Bondy Blog : quel avenir pour la Tunisie au lendemain de la chute de Ben Ali ? Pierre Vermeren : Pour la Tunisie c’est une libération après cinquante ans de régime autoritaire. Les Tunisiens ont été déçus après les promesses faites à  l’Indépendance en 1956. De ce point de vue-là, cette liberté soudaine, c’est un grand moment de joie ! La caractéristique de cette révolution c’est qu’il n’y a pas de leader autoproclamé. On s’oriente vers un renouveau de la classe politique tunisienne. En même temps c’est aussi une période à hauts risques, la situation économique est fragile et la révolution la met en péril. Le processus politique est en cours mais il va falloir prendre en compte ceux qui ont perdu leur pouvoir, des personnes qui se sont compromises dans la répression sous Ben Ali, qui ont torturé ou faisaient partie des forces de sécurité. Tout n’est pas fini. Hier, encore à Kef il y a eu quatre morts, l’agitation demeure.  Le troisième risque est extérieur : la Libye, le monde arabe en général, les groupes djihadistes, l’Iran n’ont pas intérêt à ce que la situation se déroule bien.

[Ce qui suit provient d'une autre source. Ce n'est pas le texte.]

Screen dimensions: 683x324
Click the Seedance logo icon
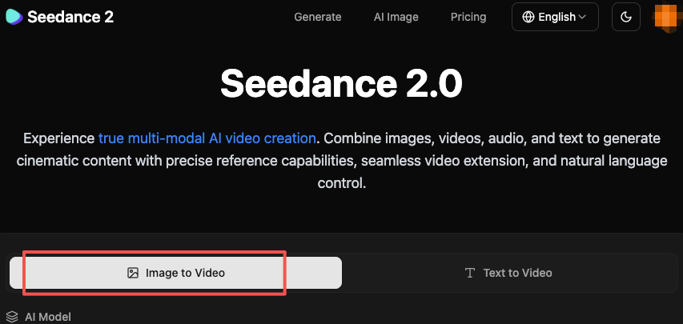click(13, 17)
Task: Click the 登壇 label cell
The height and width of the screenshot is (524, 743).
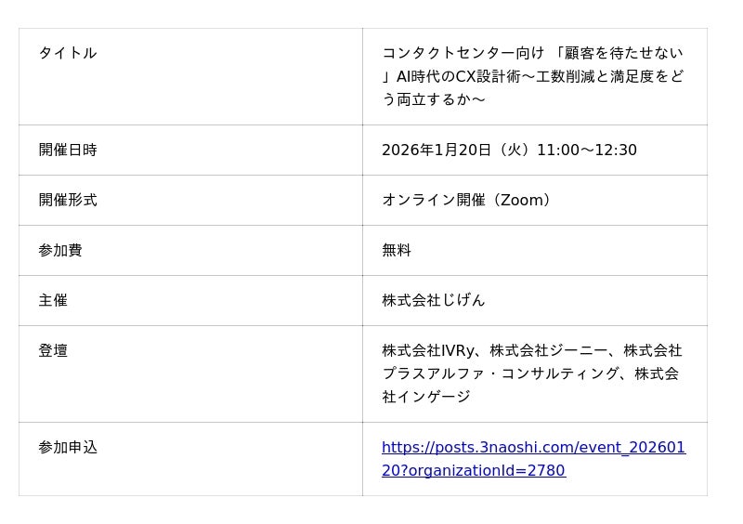Action: 53,351
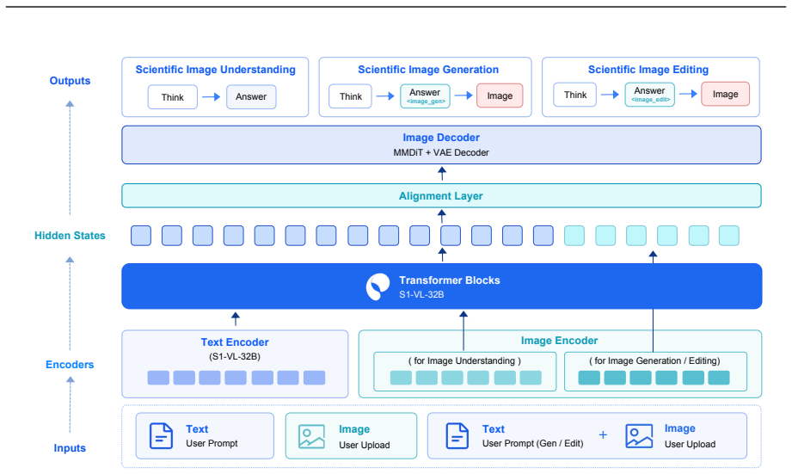Click the Answer box under Scientific Image Understanding

pyautogui.click(x=251, y=96)
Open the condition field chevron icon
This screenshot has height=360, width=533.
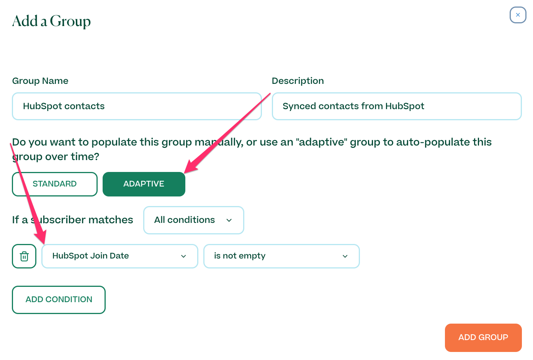pos(183,256)
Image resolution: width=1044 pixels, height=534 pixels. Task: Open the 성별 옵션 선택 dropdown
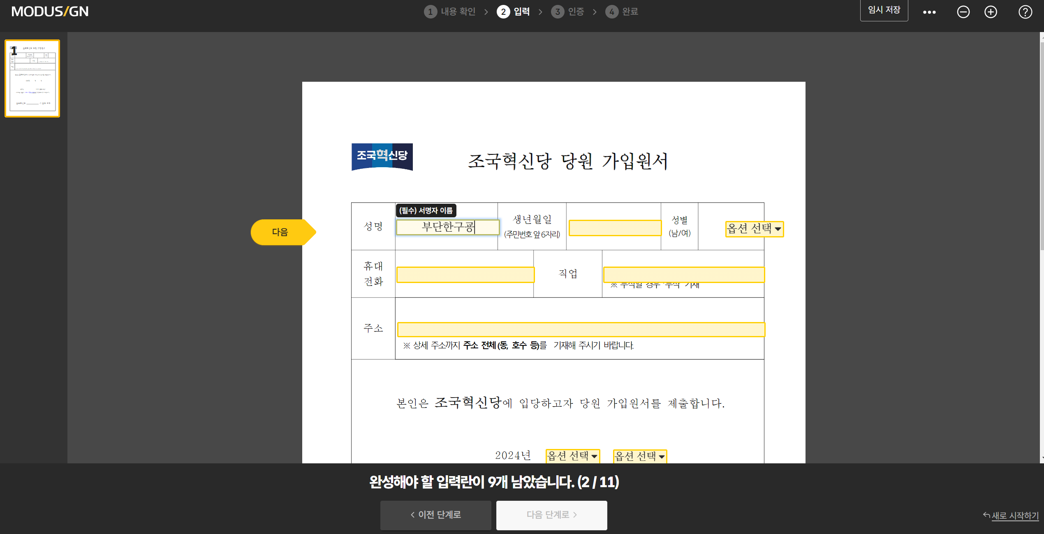(754, 229)
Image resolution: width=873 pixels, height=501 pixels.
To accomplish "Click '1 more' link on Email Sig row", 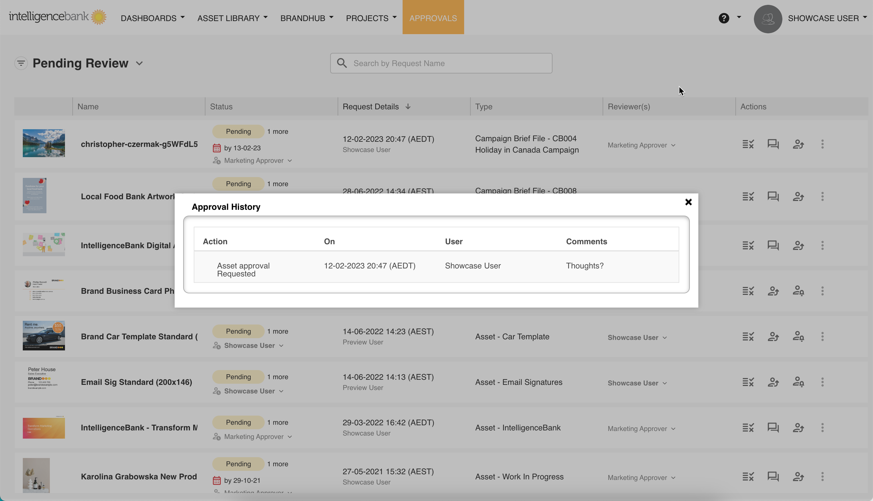I will click(278, 377).
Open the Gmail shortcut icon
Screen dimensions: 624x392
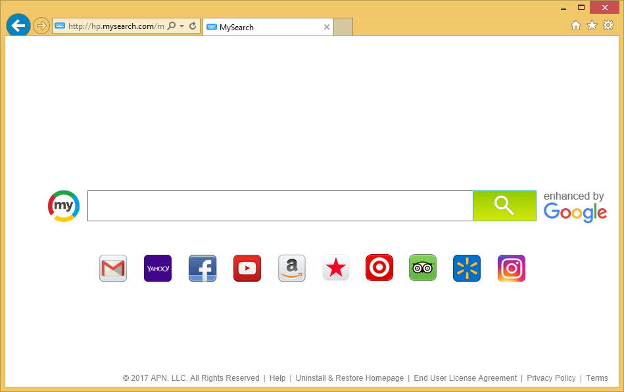pyautogui.click(x=113, y=269)
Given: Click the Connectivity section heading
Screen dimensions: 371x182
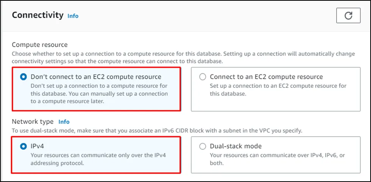Looking at the screenshot, I should 38,15.
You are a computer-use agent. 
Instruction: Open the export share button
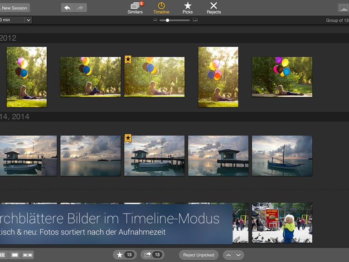[152, 255]
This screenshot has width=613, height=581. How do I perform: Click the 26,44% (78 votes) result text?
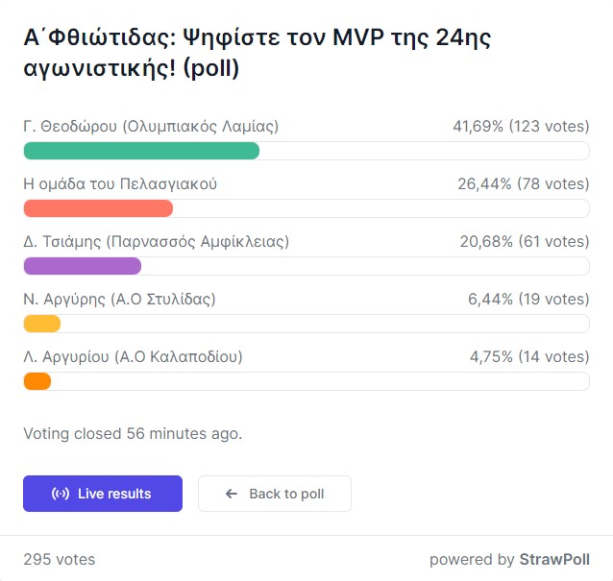[524, 184]
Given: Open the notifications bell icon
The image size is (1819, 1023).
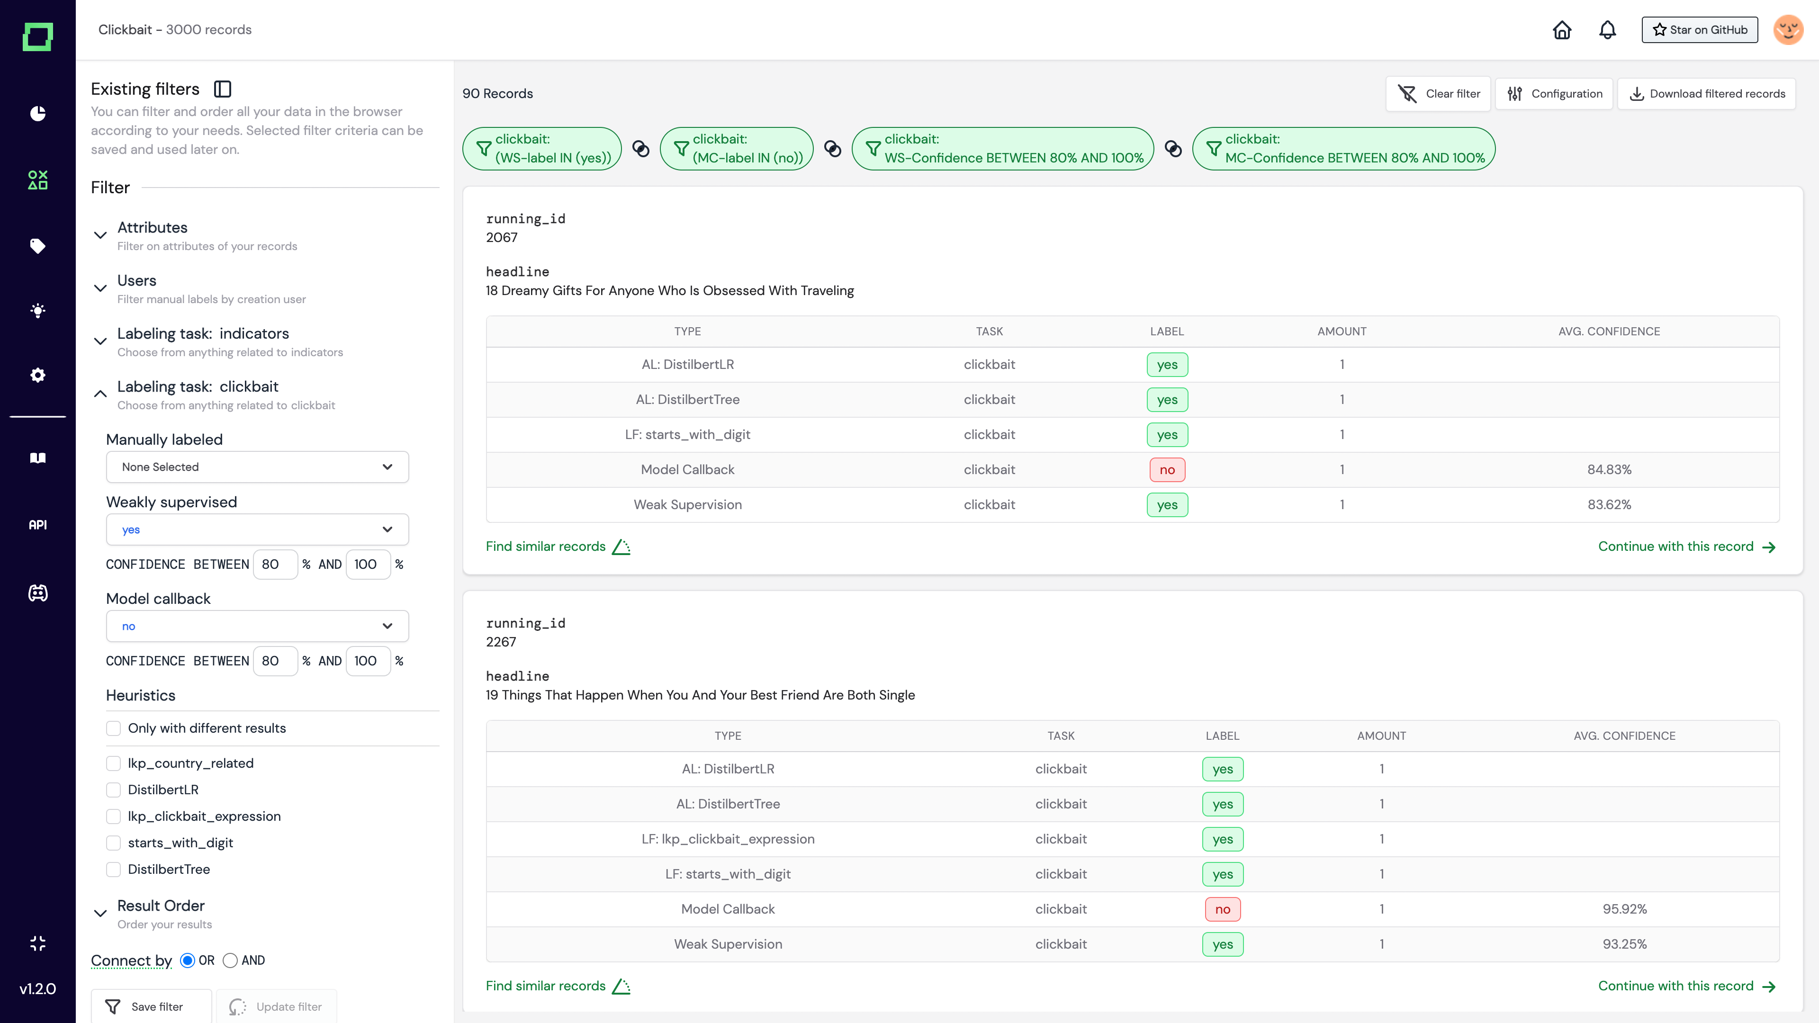Looking at the screenshot, I should [1608, 30].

Qu’en est-il du « péril islamiste » ?

Pierre Vermeren : Contrairement à ce que Ben Ali a longtemps prétendu il n’a pas fait disparaître l’islamisme en Tunisie. Il a maintenu dans le pays cette colère, car l’islamisme est une colère qui anime une partie de la population. C’est une opinion qui habite une fraction importante de l’électorat. Il n’y a pas vraiment de leader de mouvement islamiste, ils ont relativement fait profil bas. Les islamistes vont entrer dans une compétition politique. Il y aura beaucoup de programmes politiques différents qu’il va falloir prendre en compte. On ne peut de toute façon pas construire une démocratie sans laisser une place aux islamistes dans le jeu politique. « slamistes » en Tunisie cela veut dire beaucoup de choses. Ce ne sont pas des islamistes révolutionnaires comme en Algérie, ils sont plutôt légalistes. En Tunisie, ils sont piétistes, ils appellent à la religion. Et ils luttent contre le dérèglement des valeurs morales publiques. Le vrai risque est que des groupes djihadistes essayent de manipuler les gens.

Le mouvement révolutionnaire tunisien peut-il continuer à se propager à d’autres pays ?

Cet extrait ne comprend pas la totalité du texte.